# [Activity]
Look through the data below for the string "agent", and copy every line where it turns up.

# [Material provided]

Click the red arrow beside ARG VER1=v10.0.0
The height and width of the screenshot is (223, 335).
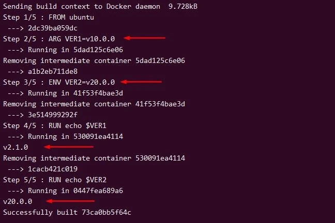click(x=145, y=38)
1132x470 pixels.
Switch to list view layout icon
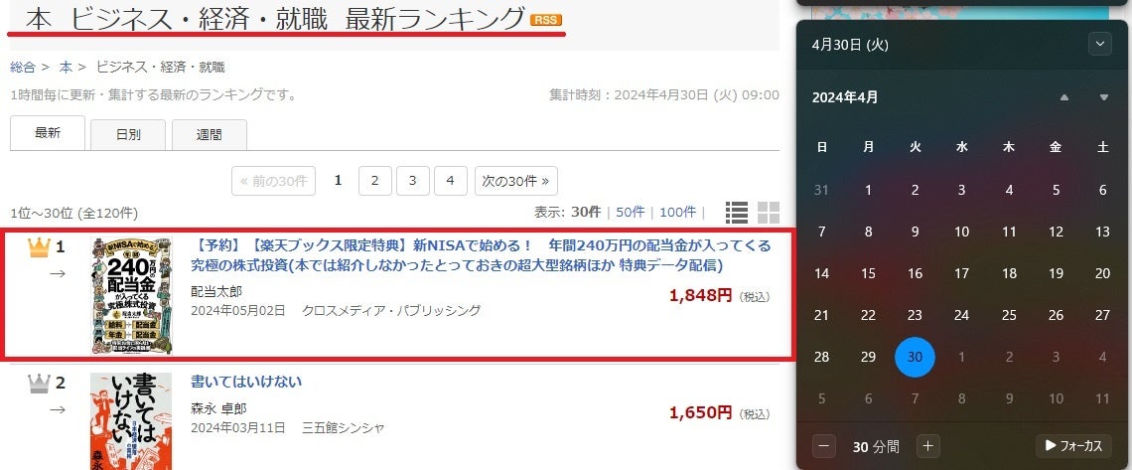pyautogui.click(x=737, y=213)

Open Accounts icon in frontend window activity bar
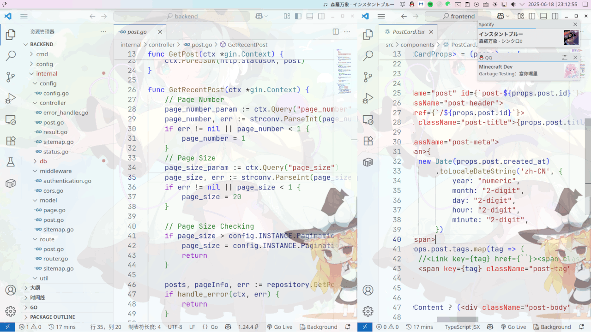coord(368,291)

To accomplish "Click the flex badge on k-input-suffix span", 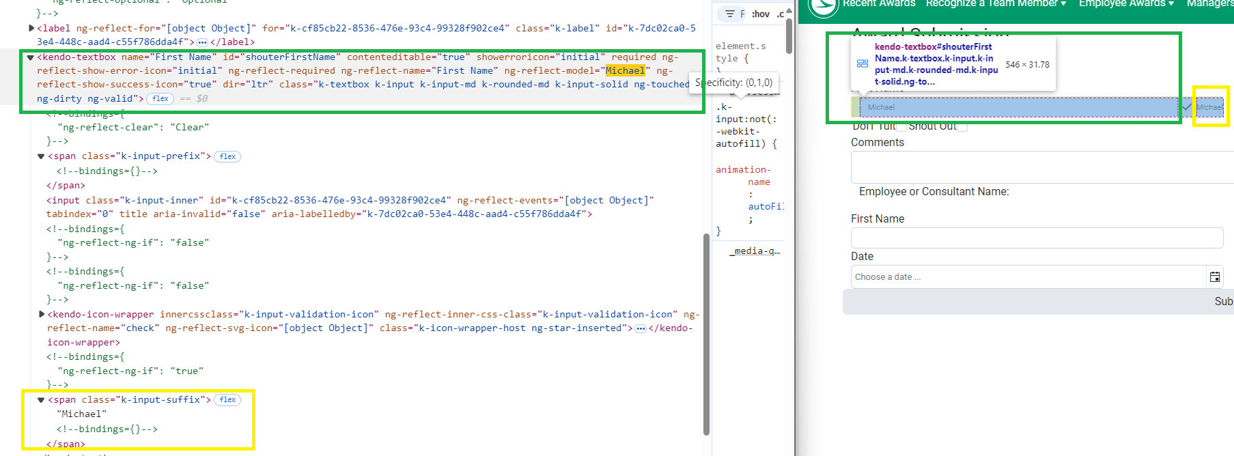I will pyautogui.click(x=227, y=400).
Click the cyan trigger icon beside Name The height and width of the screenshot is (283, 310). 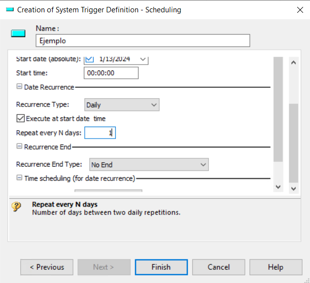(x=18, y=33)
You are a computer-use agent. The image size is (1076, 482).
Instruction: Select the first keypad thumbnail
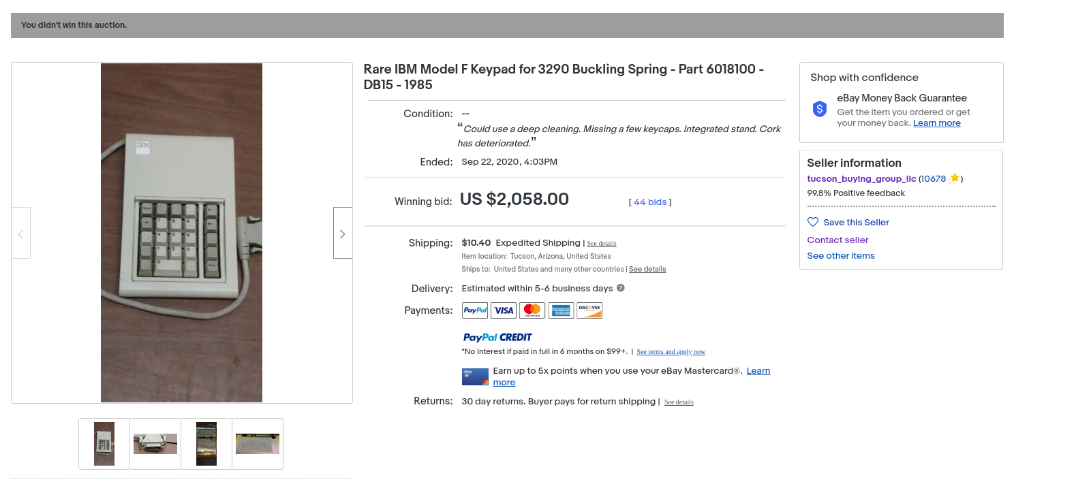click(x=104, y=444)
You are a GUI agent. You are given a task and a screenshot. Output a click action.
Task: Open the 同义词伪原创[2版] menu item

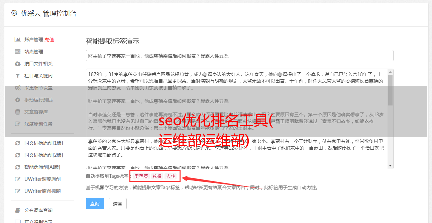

# [Expected output]
You are a computer-use agent. The image size is (1076, 482).
You are a GUI agent. You are given a task and a screenshot. Output a click action.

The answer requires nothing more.